Time to Man Up: The Future of Male Birth Control

 

By Elizabeth Akincilar-Rummer

 

MEN!!! Are you ready?? Birth Control for men is here….almost.

 

Contraception. For some of us, that word has been a saving grace in preventing unwanted pregnancies and diseases. For others, it is fraught with moral and ethical dilemmas. But, those who are the most concerned with and often the most involved with contraception, are women. Let’s be real, women, versus men, take the brunt of birth control. And, maybe we should, since we are the ones who would have to endure 40 weeks of pregnancy and the birth of a child. Maybe the responsibility should be primarily on our shoulders. But, what about everything that occurs after the birth of a child? That lifelong responsibility of a child parents accept when they decide to conceive is on both parents, right? So, why wouldn’t the responsibility of birth control be for both the man and the woman? Good question. I think it should. I think we should have a choice. I think a couple should be able to decide, together, who should take on the responsibility of birth control.

 

Before you get your panties in a bunch, I know what some of you are going to say. You’re thinking, we already have a choice. Men can use a condom, they can use the withdrawal method, or they can undergo a sterilization procedure. Uh huh. Right. As if those are great choices. Let’s look at each option. Studies show that if you use the withdrawal method perfectly, 4 women out of 100 will get pregnant.
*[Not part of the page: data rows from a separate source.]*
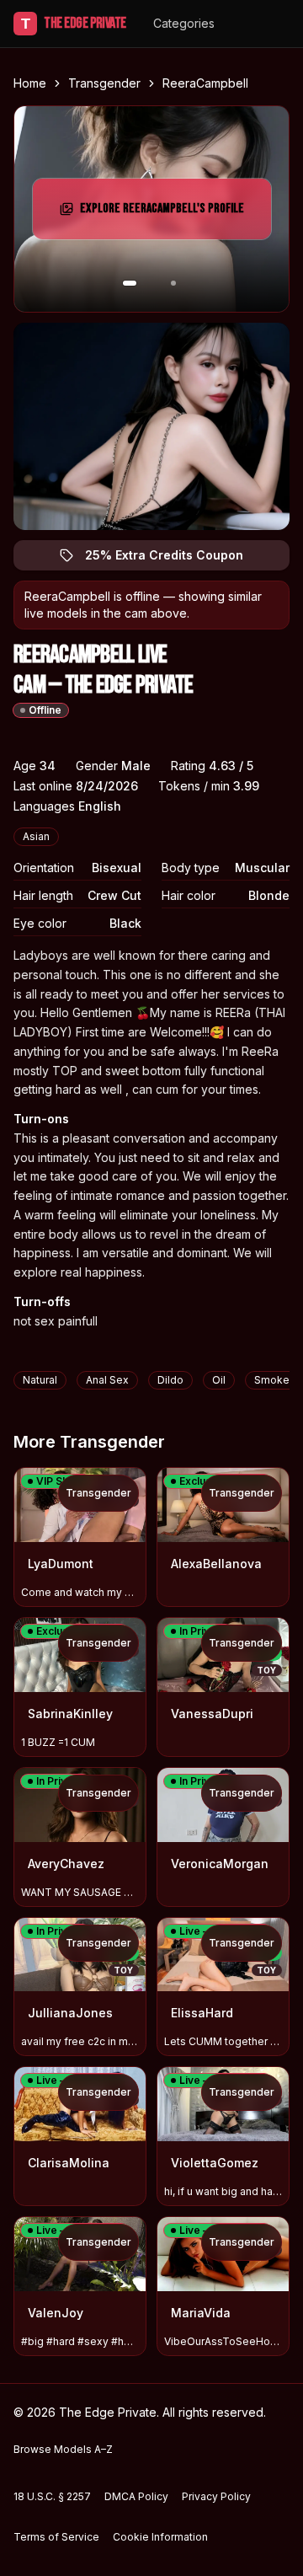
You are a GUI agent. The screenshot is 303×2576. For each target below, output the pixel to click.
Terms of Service (56, 2536)
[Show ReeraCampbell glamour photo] (173, 283)
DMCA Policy (136, 2496)
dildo (170, 1380)
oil (219, 1380)
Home (29, 83)
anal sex (107, 1380)
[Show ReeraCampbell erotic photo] (129, 283)
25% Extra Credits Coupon (174, 559)
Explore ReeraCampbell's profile (162, 214)
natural (40, 1380)
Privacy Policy (216, 2496)
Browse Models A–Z (63, 2449)
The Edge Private (73, 23)
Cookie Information (160, 2536)
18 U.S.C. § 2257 (52, 2496)
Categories (184, 23)
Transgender (104, 83)
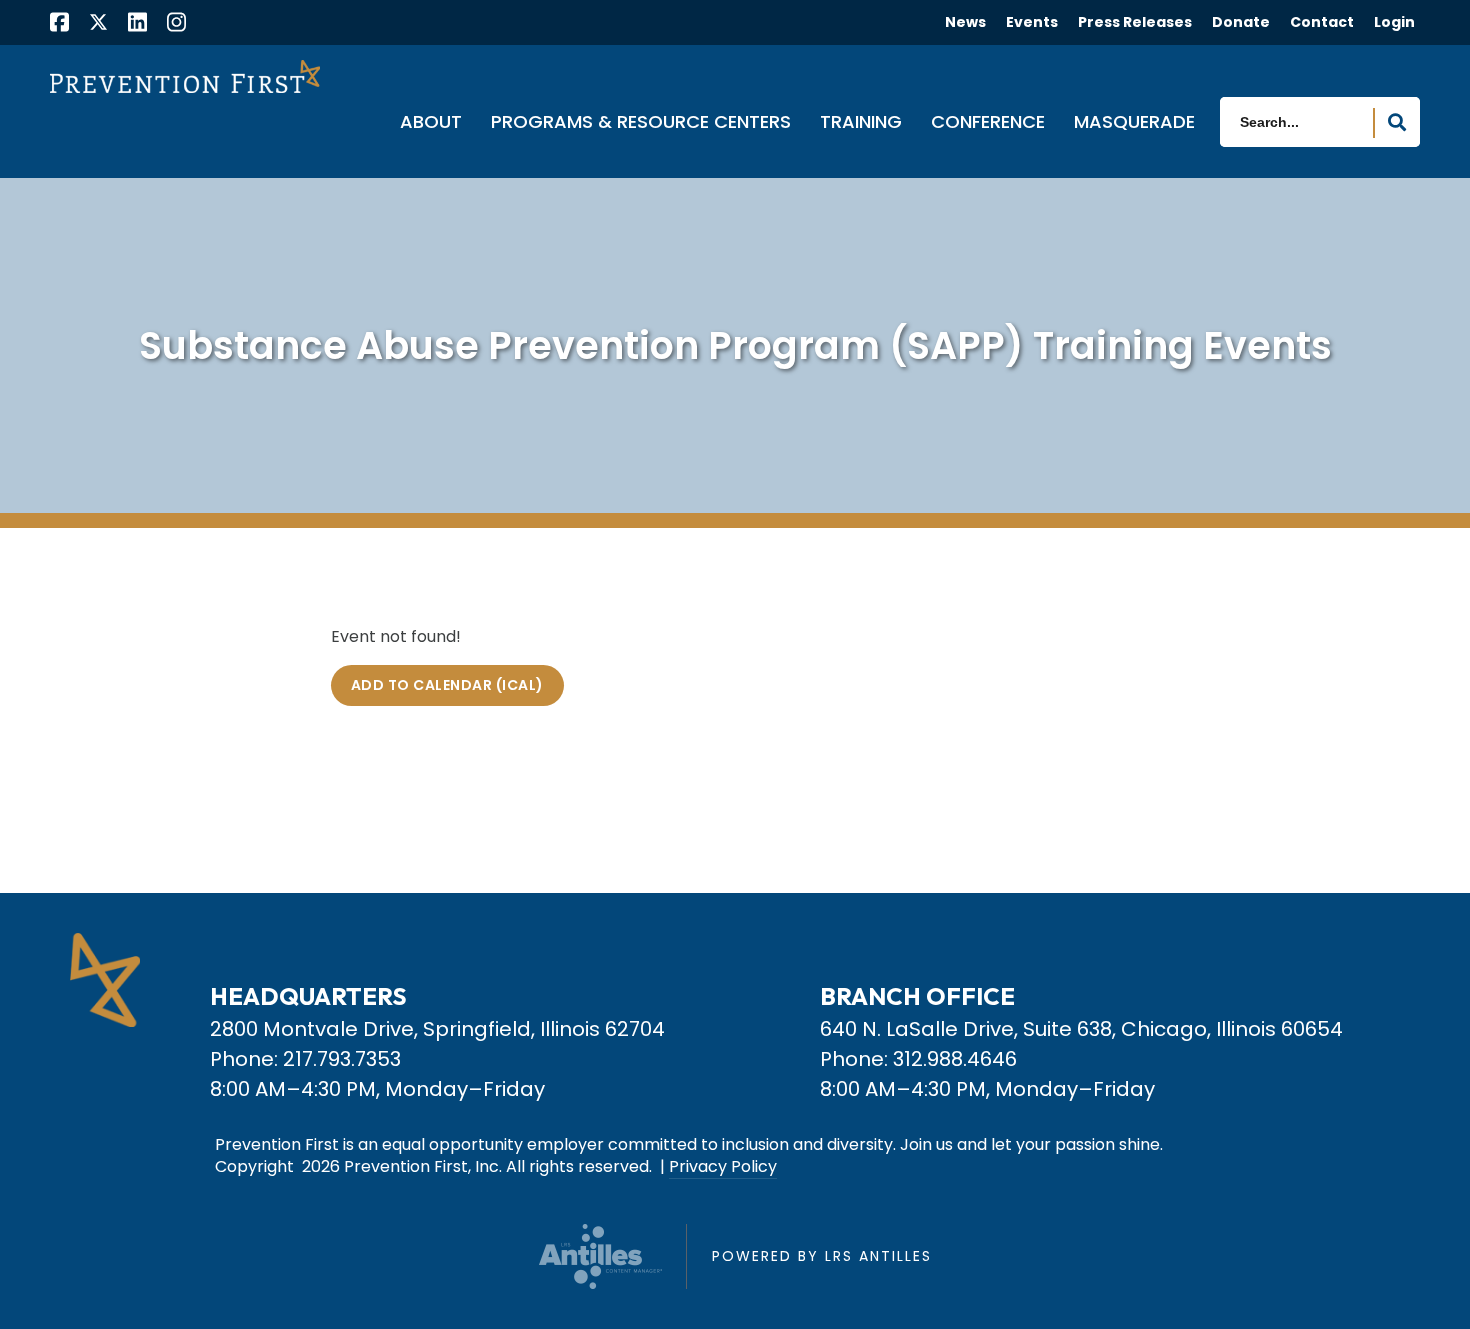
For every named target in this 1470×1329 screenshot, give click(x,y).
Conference (988, 123)
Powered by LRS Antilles (822, 1256)
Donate (1241, 22)
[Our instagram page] (176, 24)
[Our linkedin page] (137, 24)
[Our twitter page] (98, 21)
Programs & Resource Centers (641, 123)
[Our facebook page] (59, 24)
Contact (1322, 22)
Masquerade (1134, 123)
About (431, 123)
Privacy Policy (723, 1167)
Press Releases (1135, 22)
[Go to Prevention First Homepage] (185, 76)
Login (1394, 22)
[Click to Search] (1397, 123)
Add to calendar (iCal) (447, 685)
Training (861, 123)
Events (1032, 22)
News (965, 22)
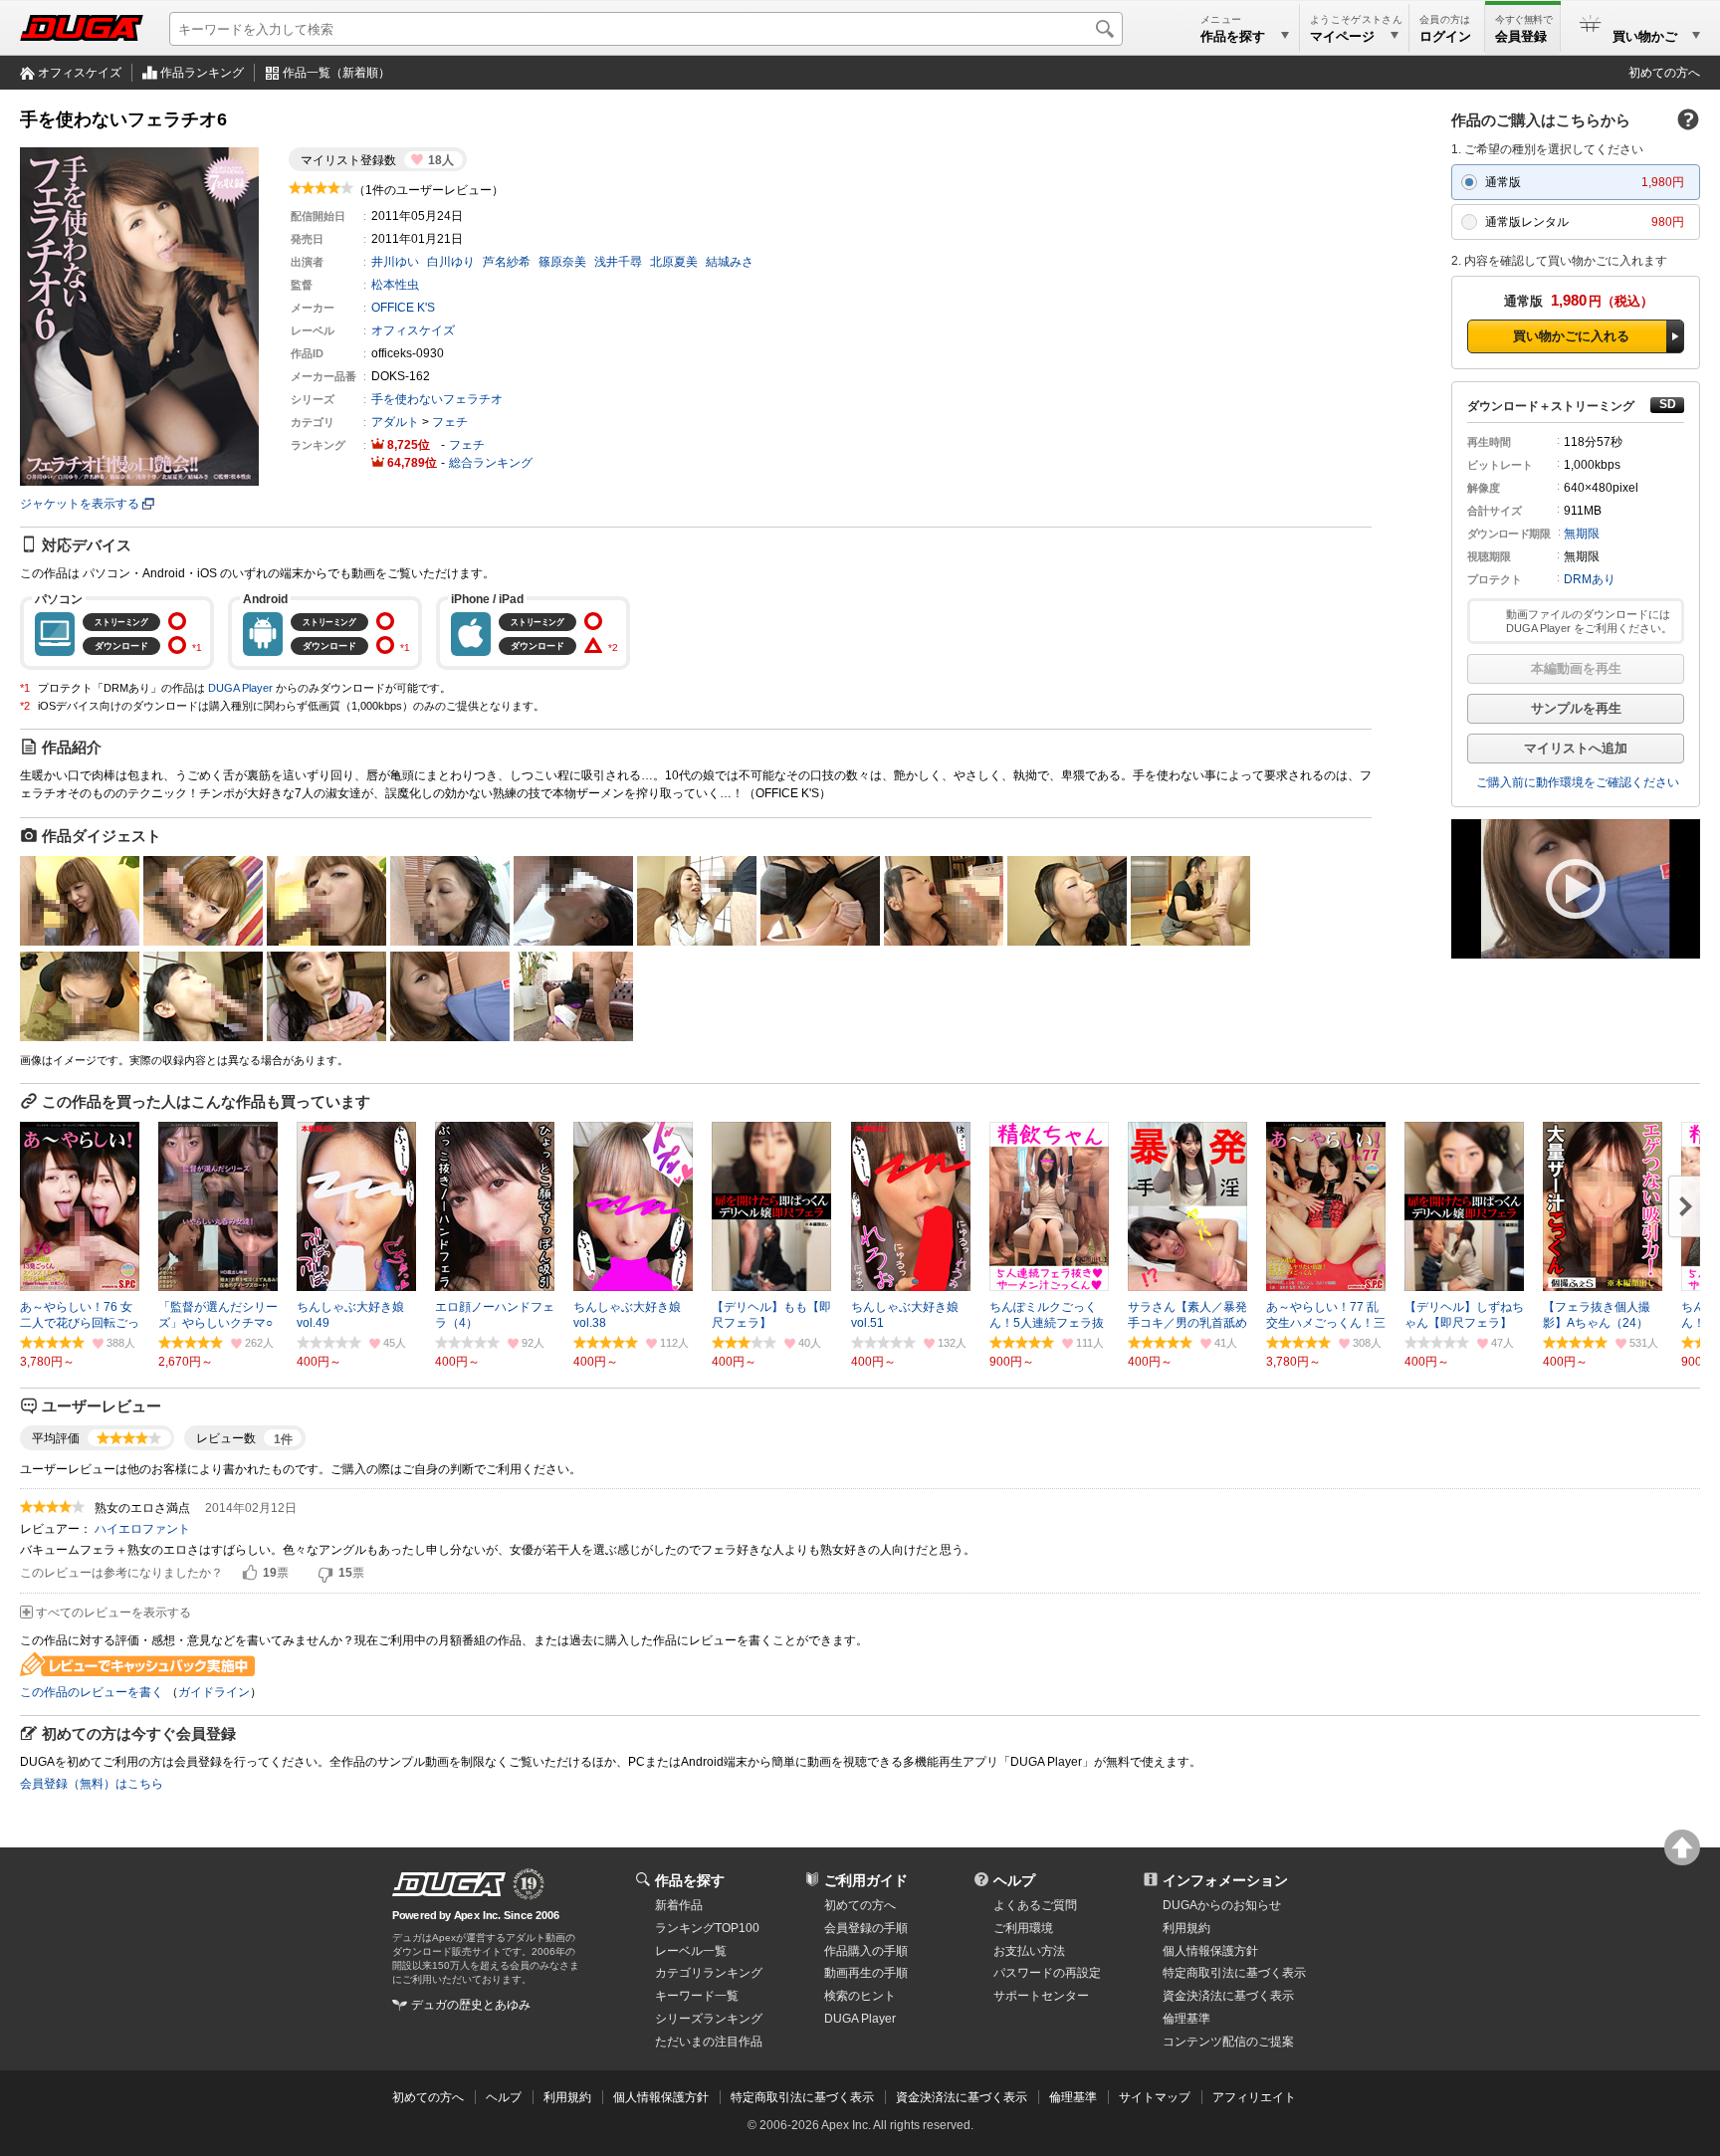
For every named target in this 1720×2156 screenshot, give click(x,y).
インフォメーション (1225, 1880)
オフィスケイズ (79, 73)
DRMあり (1589, 579)
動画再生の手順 (866, 1973)
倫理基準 (1186, 2019)
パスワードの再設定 (1047, 1973)
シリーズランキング (708, 2019)
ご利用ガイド (866, 1880)
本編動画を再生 (1576, 668)
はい (250, 1574)
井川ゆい (395, 262)
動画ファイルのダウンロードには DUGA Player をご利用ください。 (1589, 621)
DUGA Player (240, 688)
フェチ (450, 422)
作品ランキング (202, 73)
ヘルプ (1014, 1880)
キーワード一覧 (697, 1996)
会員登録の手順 (866, 1928)
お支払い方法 (1029, 1951)
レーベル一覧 (691, 1951)
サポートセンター (1041, 1996)
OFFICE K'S (403, 308)
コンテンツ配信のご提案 (1228, 2041)
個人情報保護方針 (1210, 1951)
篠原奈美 (562, 262)
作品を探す (690, 1880)
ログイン (1445, 36)
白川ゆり (451, 262)
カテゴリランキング (708, 1973)
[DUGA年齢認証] (449, 1884)
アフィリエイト (1254, 2097)
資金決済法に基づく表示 (961, 2097)
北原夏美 (674, 262)
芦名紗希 (507, 262)
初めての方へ (1664, 73)
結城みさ (729, 262)
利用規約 (1186, 1928)
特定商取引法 (1234, 1973)
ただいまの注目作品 (708, 2041)
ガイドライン (214, 1692)
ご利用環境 (1023, 1928)
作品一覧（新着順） (336, 73)
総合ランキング (491, 463)
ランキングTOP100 (707, 1928)
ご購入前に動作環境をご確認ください (1577, 782)
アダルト (395, 422)
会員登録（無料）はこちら (91, 1784)
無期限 (1582, 533)
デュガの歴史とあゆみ (471, 2005)
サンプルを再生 (1576, 708)
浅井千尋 (618, 262)
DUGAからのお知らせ (1222, 1905)
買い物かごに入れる (1571, 335)
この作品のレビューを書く (91, 1692)
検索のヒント (860, 1996)
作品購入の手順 (866, 1951)
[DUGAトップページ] (81, 28)
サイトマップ (1154, 2097)
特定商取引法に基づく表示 (802, 2097)
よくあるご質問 (1035, 1905)
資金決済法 (1228, 1996)
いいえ (325, 1574)
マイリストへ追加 (1575, 748)
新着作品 (679, 1905)
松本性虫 (395, 285)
If it’s done incorrectly, 27 out of 100 women will get pregnant. And, by the way, the withdrawal method is extremely difficult to do correctly if the man doesn’t have excellent self-control, men who ejaculate prematurely, and for men without a significant amount of experience. Condoms are 98% effective when used perfectly. Studies have shown that up to 40% of men use condoms incorrectly. And, sterilization isn’t an option for most couples since many of them will actually want to eventually get pregnant, and sterilization is not easily reversible. Where does that leave us? Not with a good choice, that’s where.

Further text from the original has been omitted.